Open Source

Apple unveils M5 Pro and M5 Max, citing up to 4× faster LLM prompt processing than M4 Pro and M4 Max

New neural engine handles 48 trillion operations per second, targeting on-device LLMs like GPT-4o.

Deep Dive

Apple has officially announced the M5 Pro and M5 Max, the next evolution in its Apple Silicon lineup, with a primary focus on dramatically accelerating on-device artificial intelligence workloads. The company cites up to a 4x improvement in Large Language Model (LLM) prompt processing speed compared to the previous-generation M4 Pro and M4 Max chips. This leap is powered by a completely redesigned Neural Engine, now capable of 48 TOPS (trillion operations per second), and enhanced CPU and GPU cores optimized for AI matrix operations. The announcement positions Apple's high-end Macs as premier platforms for developers and professionals working with local AI models, directly competing with AI-accelerated PCs from NVIDIA and Qualcomm.

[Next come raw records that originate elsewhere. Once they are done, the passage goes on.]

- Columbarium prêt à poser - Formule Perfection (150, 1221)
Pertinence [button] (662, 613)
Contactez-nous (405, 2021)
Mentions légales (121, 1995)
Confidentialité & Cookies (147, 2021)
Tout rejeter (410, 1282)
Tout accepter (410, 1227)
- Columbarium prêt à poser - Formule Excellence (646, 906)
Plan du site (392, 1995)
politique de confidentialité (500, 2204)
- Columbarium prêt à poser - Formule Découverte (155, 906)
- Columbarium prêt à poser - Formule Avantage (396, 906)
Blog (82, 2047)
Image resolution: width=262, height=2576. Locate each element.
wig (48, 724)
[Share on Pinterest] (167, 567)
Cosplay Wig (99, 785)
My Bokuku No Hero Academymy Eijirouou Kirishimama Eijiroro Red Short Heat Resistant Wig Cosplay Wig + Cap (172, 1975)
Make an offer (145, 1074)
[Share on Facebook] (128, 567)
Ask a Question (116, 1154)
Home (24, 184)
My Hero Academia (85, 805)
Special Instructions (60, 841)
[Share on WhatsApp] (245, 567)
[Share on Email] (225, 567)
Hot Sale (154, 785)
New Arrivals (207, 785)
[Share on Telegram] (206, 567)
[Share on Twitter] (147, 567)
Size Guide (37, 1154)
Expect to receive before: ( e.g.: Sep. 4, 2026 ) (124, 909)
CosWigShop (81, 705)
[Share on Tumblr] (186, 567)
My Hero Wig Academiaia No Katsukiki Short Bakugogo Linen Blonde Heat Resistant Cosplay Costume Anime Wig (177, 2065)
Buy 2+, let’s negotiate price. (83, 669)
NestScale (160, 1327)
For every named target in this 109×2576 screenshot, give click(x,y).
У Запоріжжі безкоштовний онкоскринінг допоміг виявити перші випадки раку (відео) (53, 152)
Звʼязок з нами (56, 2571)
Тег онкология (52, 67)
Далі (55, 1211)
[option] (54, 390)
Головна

The technical upgrades extend beyond raw TOPS. Apple has implemented a larger, more efficient memory subsystem and new machine learning accelerators within the CPU to handle inference tasks for models like Meta's Llama 3 and OpenAI's GPT-4o more efficiently. This performance boost means complex AI tasks—such as generating code, editing video with AI-powered tools, or running local chatbots—can be completed in a fraction of the time, all while maintaining user privacy by keeping data on the device. The M5 Pro and M5 Max are expected to debut in upcoming MacBook Pro and Mac Studio models this fall, signaling Apple's deep commitment to making the Mac a powerhouse for the burgeoning era of generative AI.

Key Points
  • Next-gen Neural Engine delivers 48 TOPS, a major leap from the M4's 38 TOPS.
  • Claims up to 4x faster LLM prompt processing vs. M4 Pro/Max for models like GPT-4o.
  • Targets on-device AI to reduce cloud dependency, enhancing speed and privacy for Mac pros.

Why It Matters

Enables professional-grade, private AI work directly on Macs, challenging cloud-dependent workflows and AI PC rivals.